Allowing banks to use their capital and liquidity buffers would, however, be a serious concession. Such capital requirements and other banking regulations have become central pillars of the post-global financial crisis world, aimed at strengthening the banking sector.
Is Mr. Draghi throwing away the baby with the bathwater? He was the one who built a huge supervisory edifice at the ECB (the Single Supervisory Mechanism, or SSM). He played a key role in drafting a myriad of far-reaching EU banking regulations, such as the Capital Requirement Directives (CRDs), as well as the Bank Recovery and Resolution Directive (BRRD), which prohibits bailing out failing banks with taxpayer money.
Furthermore, he was the Chair of the Group of Governors and Heads of Supervision (GHOS) that in December 2017 finalized the Basel III regulations, so far the most demanding global regulatory framework on bank capital adequacy, stress testing and market liquidity risk.
Would he now be ready to sacrifice the hard-won safety of the banking sector?

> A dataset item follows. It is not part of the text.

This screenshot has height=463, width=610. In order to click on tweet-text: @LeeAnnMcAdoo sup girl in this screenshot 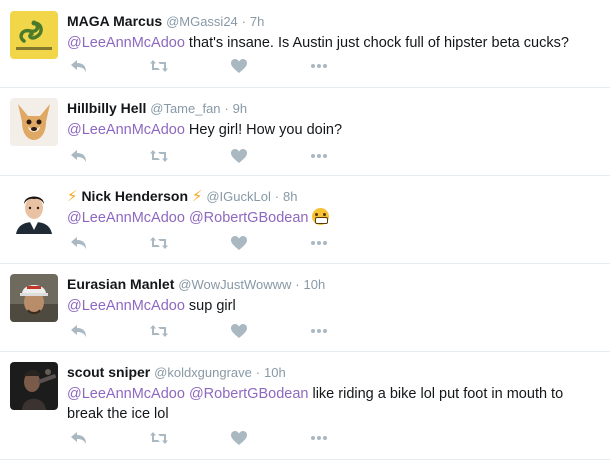, I will do `click(334, 306)`.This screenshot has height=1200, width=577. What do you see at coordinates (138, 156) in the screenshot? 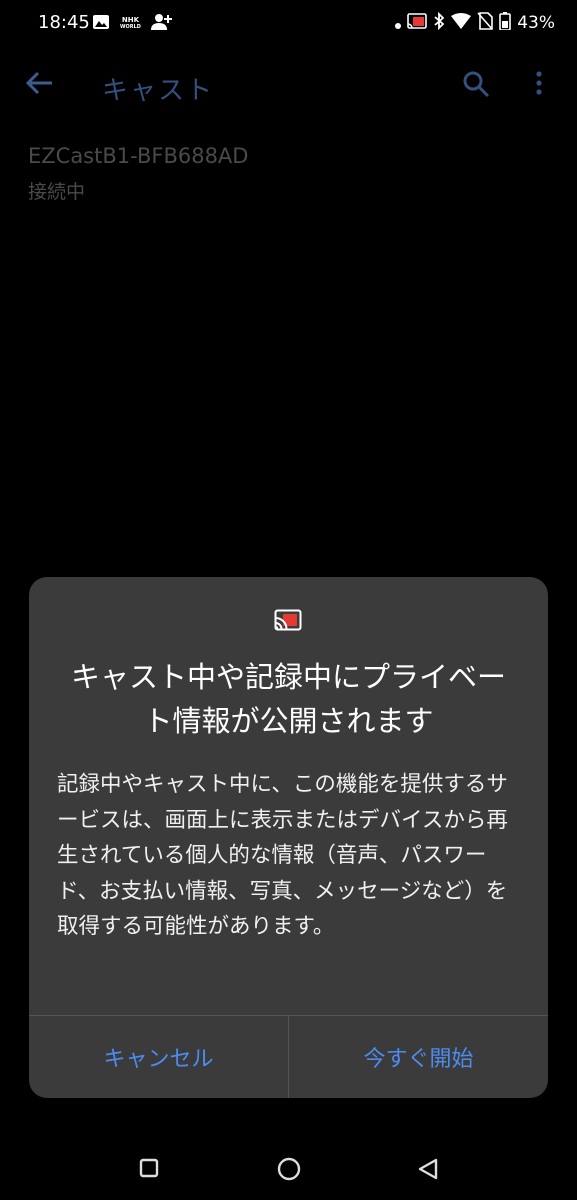
I see `device-name: EZCastB1-BFB688AD` at bounding box center [138, 156].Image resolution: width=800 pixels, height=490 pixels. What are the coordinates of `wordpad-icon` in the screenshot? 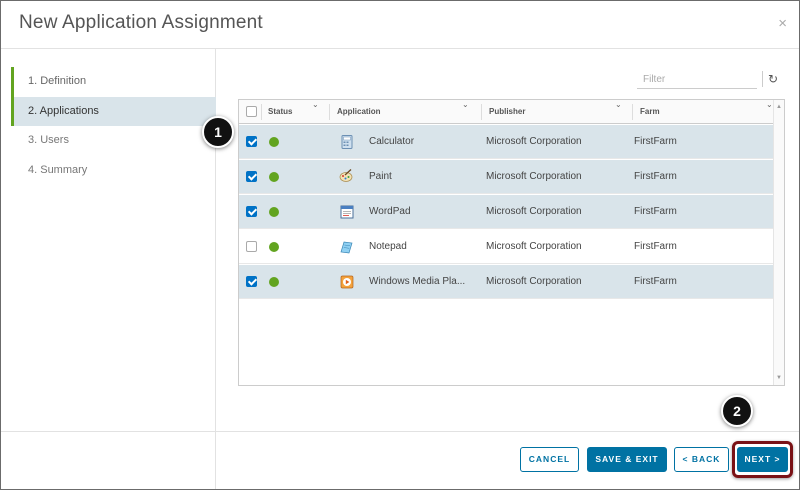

Would he risk compromising the SSM’s unrelenting efforts to force banks to clean up their balance sheets and get rid of billions of nonperforming loans – their dangerous legacy of the 2008 crash?
On March 12, the ECB relaxed existing banking regulations by lowering banks’ capital requirements for the first time since the SSM’s creation in 2014. Also, the ECB recently expanded its targeted longer-term refinancing operations (TLTROs) to heavily subsidize lenders. To make lending even more attractive for banks, it will lend money to them at a rate of -0.75 percent and, as of June, -1 percent. Eventually, the ECB might also consider buying banks’ short-term debt – something unthinkable so far.
Will the tremendous government and corporate debt amassed during the lockdown ever be paid back? This is the final critical issue that Mr. Draghi slyly avoids. He seems confident that, once the coronavirus crisis is over, a form of normality might eventually return, and with it, fiscal consolidation.
It is nonetheless difficult to imagine that, without a significant rise in inflation, governments could take on these huge debts and reemerge unscathed. Mr. Draghi does not use the word “inflation,” but hints that interest rates might not rise anytime soon – which could well mean that inflation, or rather, stagflation, is a possibility.
Elisabeth Krecké is a Professor of Economics at Aix Marseille University, France.